Teknologi REEV memberikan sejumlah keunggulan pada J6T CSH. Pertama, kendaraan mampu menempuh hingga 190 kilometer (NEDC) dengan tenaga listrik murni, sehingga mendukung kebutuhan mobilitas harian di perkotaan.
Kedua, total jarak tempuh gabungan mencapai lebih dari 1.000 kilometer, memberikan keleluasaan untuk perjalanan jauh dan touring, termasuk ke wilayah dengan infrastruktur pengisian daya yang masih terbatas.

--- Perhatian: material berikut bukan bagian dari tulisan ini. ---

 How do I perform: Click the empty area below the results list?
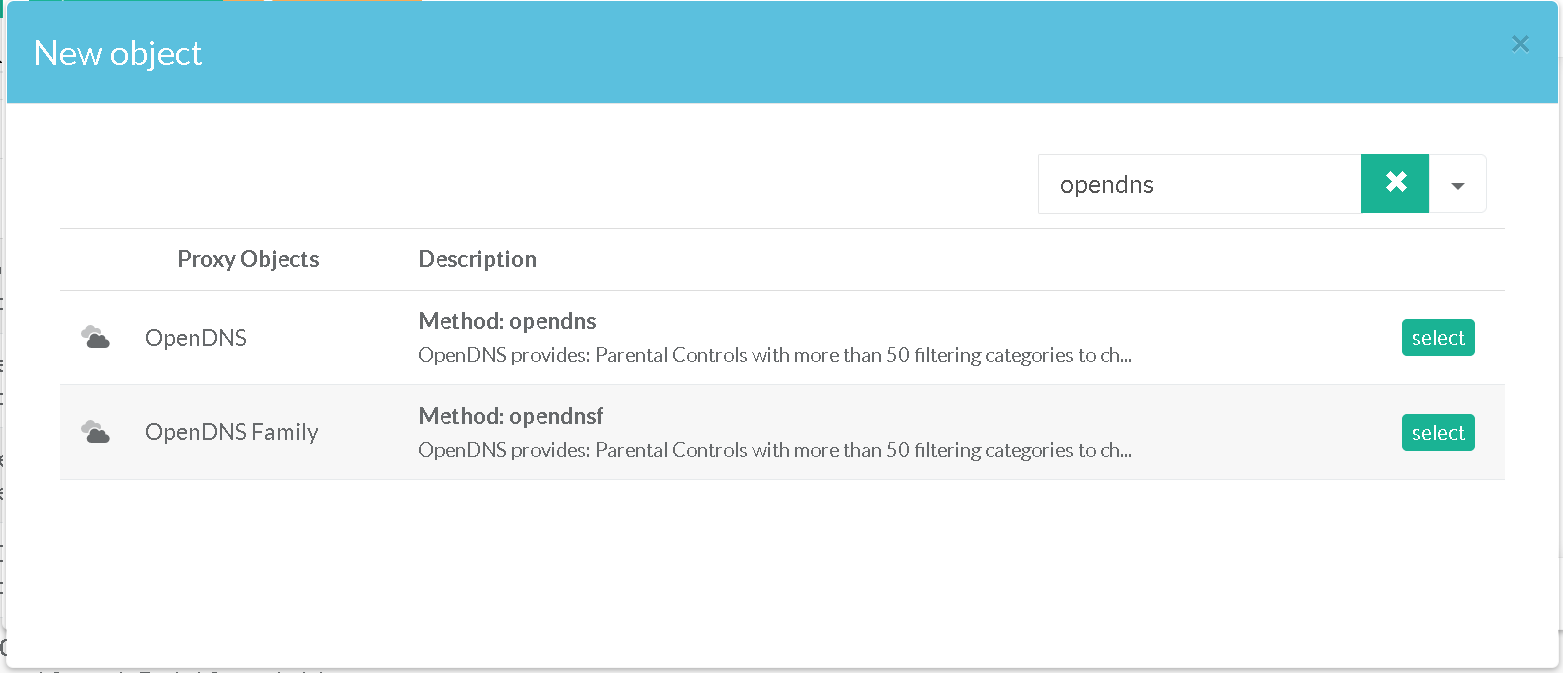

Ketiga, J6T CSH dibekali three-motor architecture yang terdiri dari dua motor listrik pada sistem intelligent All-Wheel Drive (iWD) serta satu motor-generator yang terhubung dengan mesin 1.5L Turbo.
Konfigurasi ini menghasilkan tenaga hingga 428 PS dan torsi 505 Nm, dengan akselerasi 0–100 km/jam dalam 5,5 detik.
Keempat, terdapat fitur Tank Turn atau Turn Pro Function yang memungkinkan kendaraan melakukan putaran dengan radius sangat minim. Fitur ini mendukung manuver di area sempit maupun medan off-road.

Kelima, J6T CSH memiliki 8+1 mode berkendara untuk menyesuaikan karakter kendaraan dengan berbagai kondisi lintasan.
Sistem iWD membantu mengatur distribusi tenaga, sementara suspensi H-arm aluminium mendukung stabilitas dan kenyamanan saat melewati permukaan tidak rata.
Dengan kombinasi pengalaman berkendara elektrik, daya jelajah lebih dari 1.000 kilometer, serta kemampuan SUV melalui sistem iWD, Chery J6T CSH menyasar pengguna yang membutuhkan kendaraan listrik untuk aktivitas harian sekaligus fleksibilitas untuk perjalanan jarak jauh dan petualangan.